Vou lembrar dois textos do evangelho de Mateus. Tente sentir neles o jeito de Jesus se relacionar com a natureza, a lição que ele tirava da observação das criaturas e como a natureza lhe falava de Deus e da vida. Tente encontrar outros textos que revelam o olhar de Jesus sobre a criação de Deus.

Mateus 5,43-48:

43 “Vocês ouviram o que foi dito: ‘Ame o seu próximo, e odeie o seu inimigo! ‘ 44 Eu, porém, lhes digo: amem os seus inimigos, e rezem por aqueles que perseguem vocês! 45 Assim vocês se tornarão filhos do Pai que está no céu, porque ele faz o sol nascer sobre maus e bons, e a chuva cair sobre justos e injustos. 46 Pois, se vocês amam somente aqueles que os amam, que recompensa vocês terão? Os cobradores de impostos não fazem a mesma coisa? 47 E se vocês cumprimentam somente seus irmãos, o que é que vocês fazem de extraordinário? Os pagãos não fazem a mesma coisa? 48 Portanto, sejam perfeitos como é perfeito o Pai de vocês que está no céu.”

Mateus 6,25-34:

25 “Por isso é que eu lhes digo: não fiquem preocupados com a vida, com o que comer; nem com o corpo, com o que vestir. Afinal, a vida não vale mais do que a comida? E o corpo não vale mais do que a roupa?  26 Olhem os pássaros do céu: eles não semeiam, não colhem, nem ajuntam em armazéns. No entanto, o Pai que está no céu os alimenta. Será que vocês não valem mais do que os pássaros? 27 Quem de vocês pode crescer um só centímetro, à custa de se preocupar com isso? 28 E por que vocês ficam preocupados com a roupa? Olhem como crescem os lírios do campo: eles não trabalham nem fiam. 29 Eu, porém, lhes digo: nem o rei Salomão, em toda a sua glória, jamais se vestiu como um deles.  30 Ora, se Deus assim veste a erva do campo, que hoje existe e amanhã é queimada no forno, muito mais ele fará por vocês, gente de pouca fé! 31 Portanto, não fiquem preocupados, dizendo: O que vamos comer? O que vamos beber? O que vamos vestir? 32 Os pagãos é que ficam procurando essas coisas. O Pai de vocês, que está no céu, sabe que vocês precisam de tudo isso.   33 Pelo contrário, em primeiro lugar busquem o Reino de Deus e a sua justiça, e Deus dará a vocês, em acréscimo, todas essas coisas.  34 Portanto, não se preocupem com o dia de amanhã, pois o dia de amanhã terá suas preocupações. Basta a cada dia sua própria dificuldade”.

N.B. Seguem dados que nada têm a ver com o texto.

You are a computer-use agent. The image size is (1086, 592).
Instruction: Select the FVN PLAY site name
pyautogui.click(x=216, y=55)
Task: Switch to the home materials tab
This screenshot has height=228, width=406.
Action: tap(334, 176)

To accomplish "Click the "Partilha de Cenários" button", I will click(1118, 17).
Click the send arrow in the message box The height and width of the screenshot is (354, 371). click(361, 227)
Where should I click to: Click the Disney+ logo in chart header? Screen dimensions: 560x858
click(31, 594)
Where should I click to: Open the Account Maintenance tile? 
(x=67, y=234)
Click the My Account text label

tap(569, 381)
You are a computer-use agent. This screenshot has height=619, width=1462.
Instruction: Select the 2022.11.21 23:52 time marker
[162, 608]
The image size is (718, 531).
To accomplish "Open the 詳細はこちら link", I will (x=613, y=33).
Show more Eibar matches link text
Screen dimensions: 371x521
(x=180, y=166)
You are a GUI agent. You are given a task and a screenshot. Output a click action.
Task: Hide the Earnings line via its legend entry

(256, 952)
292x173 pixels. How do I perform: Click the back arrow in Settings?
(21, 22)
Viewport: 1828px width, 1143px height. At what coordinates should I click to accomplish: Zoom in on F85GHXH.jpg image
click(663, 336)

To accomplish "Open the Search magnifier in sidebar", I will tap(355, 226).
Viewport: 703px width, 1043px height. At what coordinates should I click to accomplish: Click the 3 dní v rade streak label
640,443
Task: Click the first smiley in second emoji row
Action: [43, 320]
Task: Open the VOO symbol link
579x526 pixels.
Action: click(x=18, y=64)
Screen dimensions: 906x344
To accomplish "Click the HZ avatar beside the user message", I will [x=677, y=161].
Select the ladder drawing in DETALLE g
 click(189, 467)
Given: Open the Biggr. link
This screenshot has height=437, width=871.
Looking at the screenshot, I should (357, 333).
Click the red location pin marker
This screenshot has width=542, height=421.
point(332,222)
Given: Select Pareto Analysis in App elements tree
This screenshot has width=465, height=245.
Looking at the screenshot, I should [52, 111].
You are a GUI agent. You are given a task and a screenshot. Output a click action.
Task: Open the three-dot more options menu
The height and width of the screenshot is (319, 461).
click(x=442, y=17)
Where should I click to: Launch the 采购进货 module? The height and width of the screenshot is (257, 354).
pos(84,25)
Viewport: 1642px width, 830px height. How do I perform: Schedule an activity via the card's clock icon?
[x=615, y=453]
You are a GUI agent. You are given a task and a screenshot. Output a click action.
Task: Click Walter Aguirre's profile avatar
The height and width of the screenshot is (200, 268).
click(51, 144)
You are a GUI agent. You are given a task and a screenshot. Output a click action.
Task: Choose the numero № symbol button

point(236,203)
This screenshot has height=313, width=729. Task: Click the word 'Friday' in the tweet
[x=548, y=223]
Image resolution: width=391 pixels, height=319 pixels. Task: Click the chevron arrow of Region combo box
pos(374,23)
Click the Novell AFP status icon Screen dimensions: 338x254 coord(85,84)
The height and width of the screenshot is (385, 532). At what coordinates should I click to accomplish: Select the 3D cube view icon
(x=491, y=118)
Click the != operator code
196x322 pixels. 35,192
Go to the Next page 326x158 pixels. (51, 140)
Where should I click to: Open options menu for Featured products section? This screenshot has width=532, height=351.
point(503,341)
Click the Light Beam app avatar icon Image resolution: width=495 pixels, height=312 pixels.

Reflexão: O que Jesus, olhando a natureza, aprendeu sobre Deus? Destaque três características.

A origem do olhar de Jesus sobre a Criação de Deus

O olhar de Jesus sobre a Criação de Deus tem suas raízes na história do povo de Deus, descrita no Antigo Testamento, sobretudo na atitude dos profetas do cativeiro da Babilônia. A partir de Jeremias nasceu toda uma maneira nova de olhar a criação de Deus que culminou nas atitudes de Jesus frente aos fenômenos da natureza.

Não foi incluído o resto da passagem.